[Collection entries]
=== Section Start ===

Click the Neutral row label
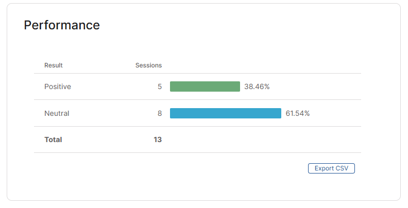Image resolution: width=408 pixels, height=208 pixels. 57,113

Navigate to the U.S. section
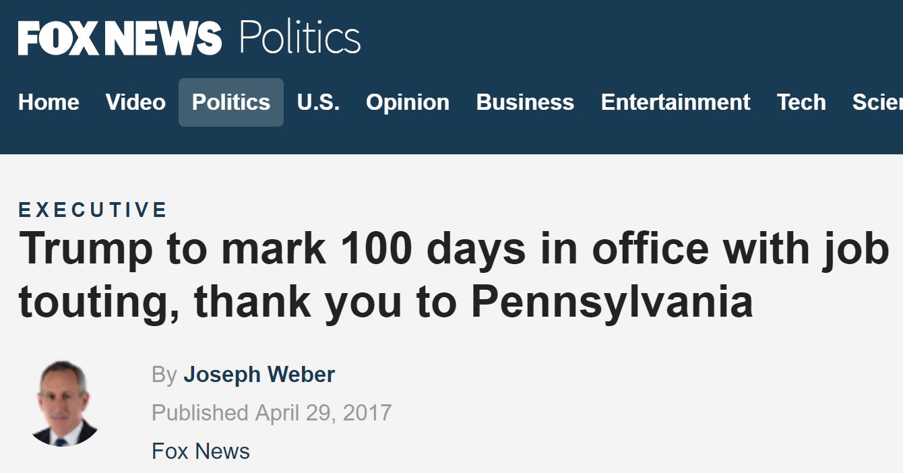click(318, 102)
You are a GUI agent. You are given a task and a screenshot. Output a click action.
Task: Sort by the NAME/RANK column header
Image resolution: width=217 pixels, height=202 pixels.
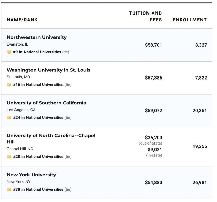tap(22, 20)
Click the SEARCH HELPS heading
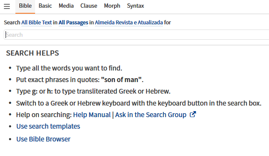Image resolution: width=269 pixels, height=156 pixels. 33,53
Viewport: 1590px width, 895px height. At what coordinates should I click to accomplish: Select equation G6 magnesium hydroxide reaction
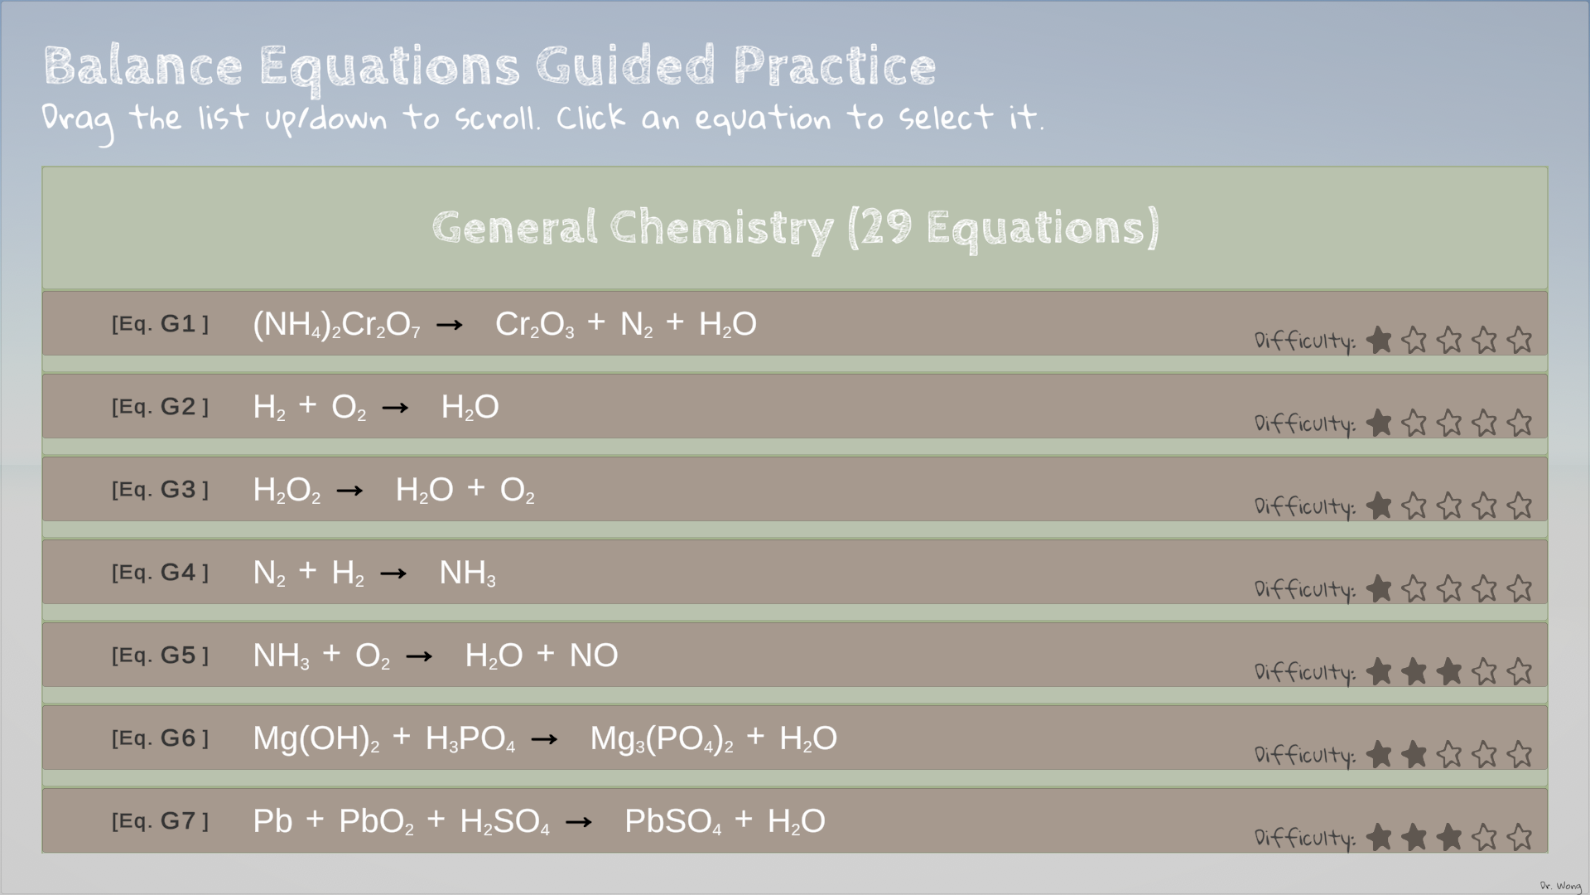pos(545,738)
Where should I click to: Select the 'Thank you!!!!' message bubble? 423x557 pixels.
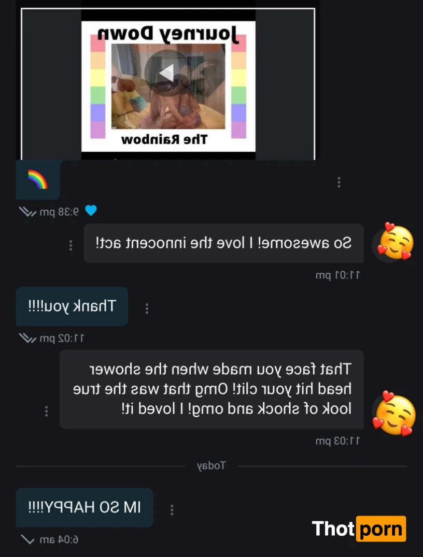pyautogui.click(x=72, y=306)
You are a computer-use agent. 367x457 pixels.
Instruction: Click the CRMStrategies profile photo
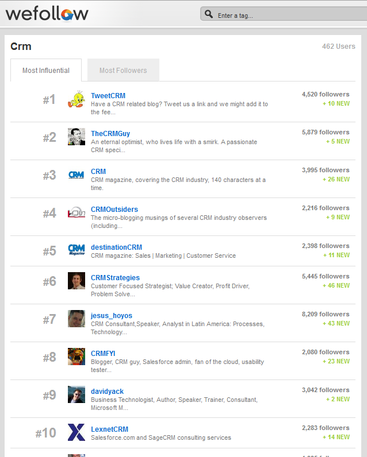pos(77,281)
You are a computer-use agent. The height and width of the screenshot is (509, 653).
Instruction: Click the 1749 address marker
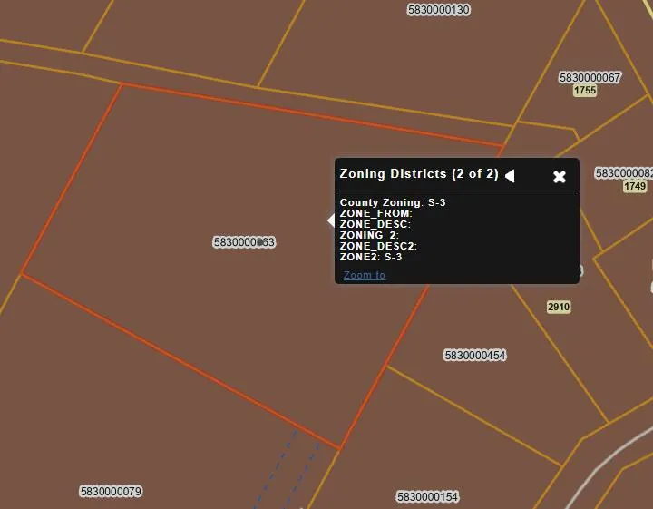tap(635, 186)
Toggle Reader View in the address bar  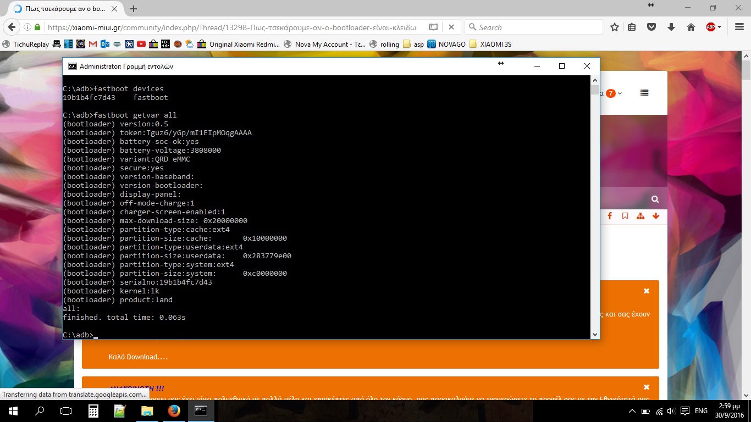point(433,27)
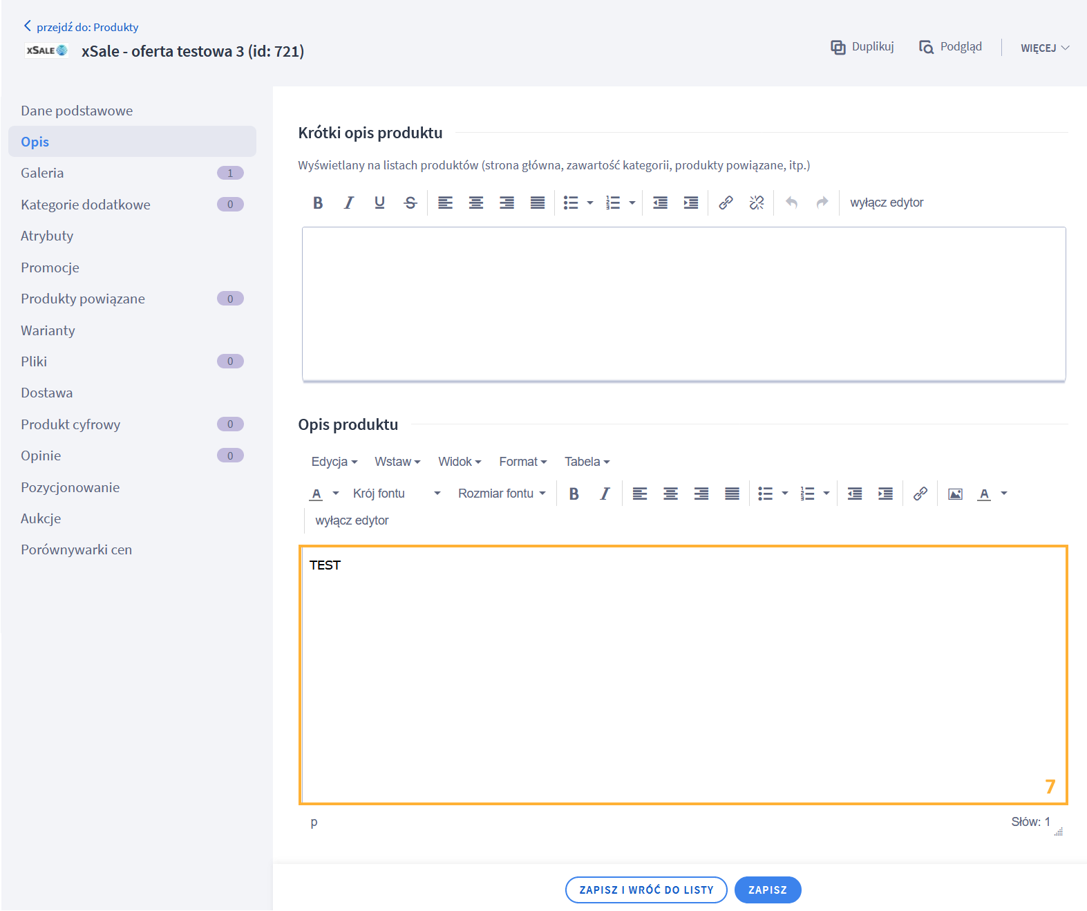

=== Section End ===

> [Work request]: After reading the records above, say how many lines hold the string "computer", using only a number.

> [Solved problem]: 2